In March 1921, Russian sailors, soldiers, workers, and other citizens stood up to the Bolshevik government, then in disarray, in an uprising known as the Kronstadt Rebellion, named for the island fortress outside of Petrograd (St. Petersburg) where it began. The Rebellion was driven by harsh economic conditions, and by dissatisfaction with Bolshevik policies and practices, such as the seizure of land formerly belonging to peasants. Factory strikes and general unrest were the result, and demands were made of the Bolsheviks – demands that they found unreasonable. It seems that the Rebellion even may have had a degree of international support, although to what extent is unclear. Bolshevik forces quickly put down the Rebellion, and the remaining rebels were dealt with harshly. The loss of life, and the significance of the Rebellion (and with the reluctance of many soldiers in the Red Army to quell it) were not lost on Lenin, however, who moved to mitigate some of the economic factors that had given rise to the Rebellion in the first place.

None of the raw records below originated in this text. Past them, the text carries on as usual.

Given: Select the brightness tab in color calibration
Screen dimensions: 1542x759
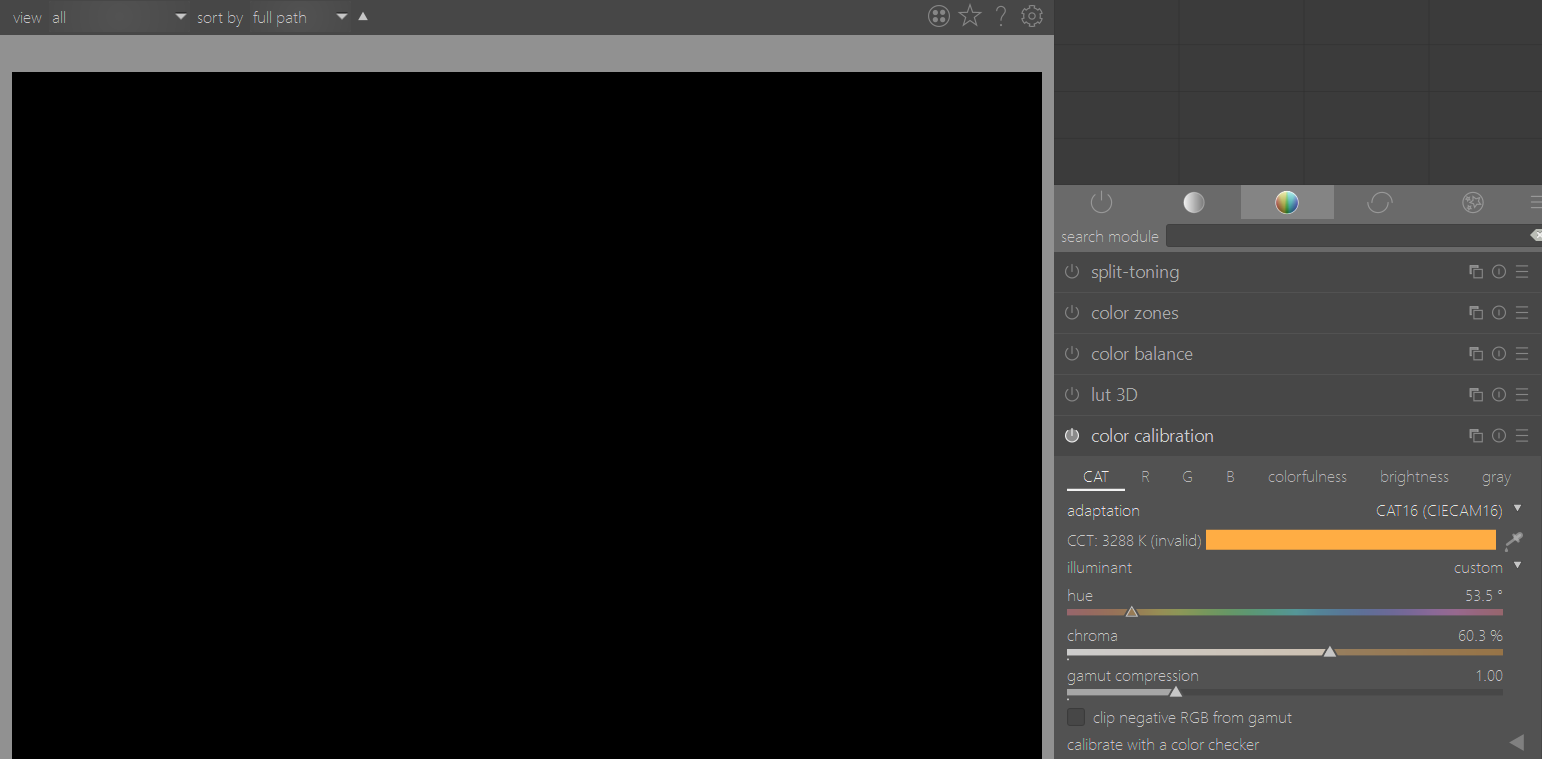Looking at the screenshot, I should (x=1414, y=477).
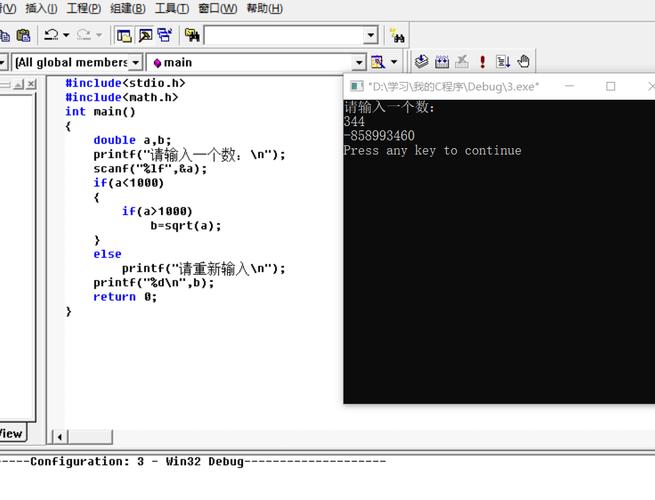Click the Build icon in build toolbar

442,62
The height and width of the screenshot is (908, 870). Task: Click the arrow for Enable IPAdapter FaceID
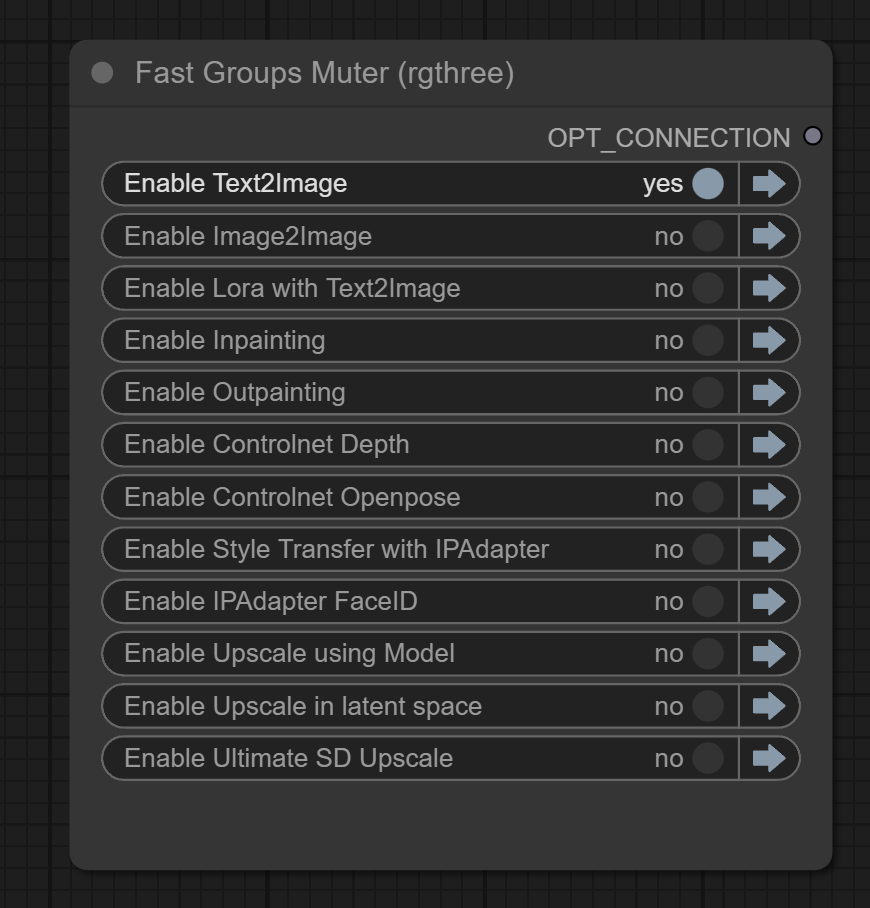coord(769,601)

Ice and Steel (Eis und Stahl) is an almost forgotten opera based on the Kronstadt Rebellion. Composed in 1929, it was intended to be a new kind of "Soviet opera" – ideologically acceptable, yet modern enough to prove that the Soviet Union was progressive. Deshevov, whose background was in theater, succeeded in composing a forward-looking score, but was (arguably) unable to hide, if not sympathy for the rebels, then at least a certain amount of ambivalence towards the subject. As a result, Ice and Steel did not have a long performance history in the Soviet Union. This production from 2007, probably its first in more than seven decades, goes even farther. Director Immo Karaman ends Ice and Steel not with the ultimate triumph of the Bolsheviks, but with what appears to be a representation of the end of the Soviet Union. It's too bad, in a way, that our first look at Ice and Steel has to be to revisionist's look, but the temptation to present the opera in this way must have been overwhelming.
Don't expect arias and love duets, and the other trappings of traditional opera. Instead, expect 96 minutes of drama, as boldly and starkly represented with music as the words on a propaganda poster. The music is very effective, and, if you adjust your expectations, quite enjoyable. Deshevov aimed for realism here, and he achieved it with music that is gripping and current even though it is nearly eight decades old. From the intrigue-filled (and intriguing) opening scene in Kronstadt's black market to the patriotic ending (given a bitter, ironic twist by director Karaman), the action sweeps along like a well-edited piece of cinema.
Similarly, don't expect opera stars standing in the footlights and pouring out high notes. The huge cast has been chosen to put across the flares and semaphores of Deshevov's score and Boris Lavrenjov's libretto, and they do it well. Beautiful singing is not the point here. The point is communication, so what we are given instead are large, interesting voices in the possession of singers who can create a character in two or three broad brush strokes.
Karaman's production sometimes confuses, but it is visually effective, and it has an appropriate "commando spirit," if you will. It seems to have made the transition to my television screen well, thanks to the fluid direction of Brooks Riley. The sound (in the three usual formats) and the 16:9 visual format are impressive, and the subtitles – so important in a work like this – are easy to read and seem idiomatic.
Ice and Steel won't be for everyone, but for those with an interest in, say, the young Shostakovich's more outré experiments, or in 20th-century Soviet history, it is well worth exploring.